Two methods when implementing interface containing only one

Question

I created interface TwoMethods. Source code:

interface TwoMethods<T>
{
    public void method(T t);
}

Then I created class implementing this interface and after disassembling I saw 2 methods. Class:

class A implements TwoMethods<A>
{
    @Override
    public void method(A a) {}
}

After disassembling:

class A implements TwoMethods<A> {
   A();
   public void method(A); //first
   public void method(java.lang.Object); //second
}

Similarly for Comparable interface. Why when I create parametrized interface I have 2 methods. It is always, when I use parameter? I have additionally method with Object as argument?

Answer 1

If we look at interface TwoMethods bytecode we will see that the actual method is

public abstract method(Ljava/lang/Object;)V

that is at bytecode level information about type parameter does not exist, type is erased, JVM simply does not know about generics, type parameters are replaced either with Object or in case if T extends X with X. So from the point of view of JVM

class A implements TwoMethods<A> {
    public void method(A a) {
        ...

+ + +

- Request 1
In the Java generics thread, what replaces type parameters at the bytecode level?
- Request 2
Carry on the Java generics thread from where it stops.
The material after this point is separate from the Java generics thread.

- Data block

+ + +

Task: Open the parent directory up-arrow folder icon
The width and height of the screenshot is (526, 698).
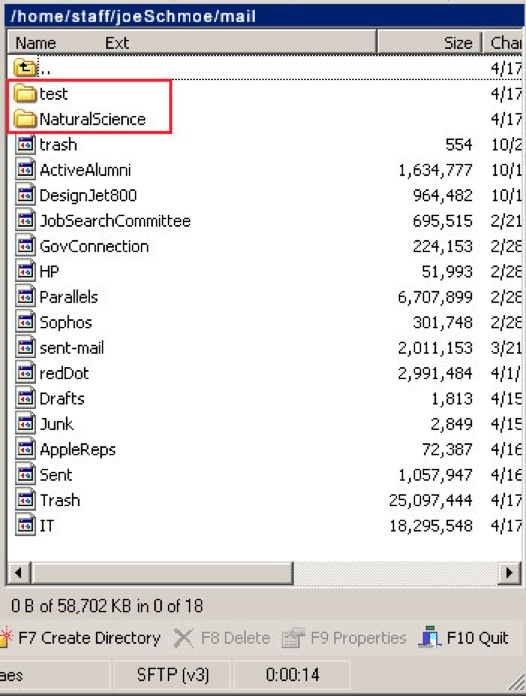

+ + +

- Task output 1
They are replaced with Object, or with X when T extends X.

- Task output 2
method(A a) does not override interface method because in bytecode it is in method(Object obj) can override it. To fix this problem compiler builds an implicit method, so called bridge method, in class A

public void method(Object obj) {
     method((A)obj);
}

visible in bytecode only. Now for this code

A a = new A();
TwoMethods<A> tm = a;
tm.method(a);

compiler will replace tm.method(a) with call to the bridge

   INVOKEINTERFACE test/TwoMethods.method(Ljava/lang/Object;)V

and this will redirect the call to A.method(A a);

Answer 2

method(java.lang.Object) is called the bridge method and it's generated because of type-erasure at compile time.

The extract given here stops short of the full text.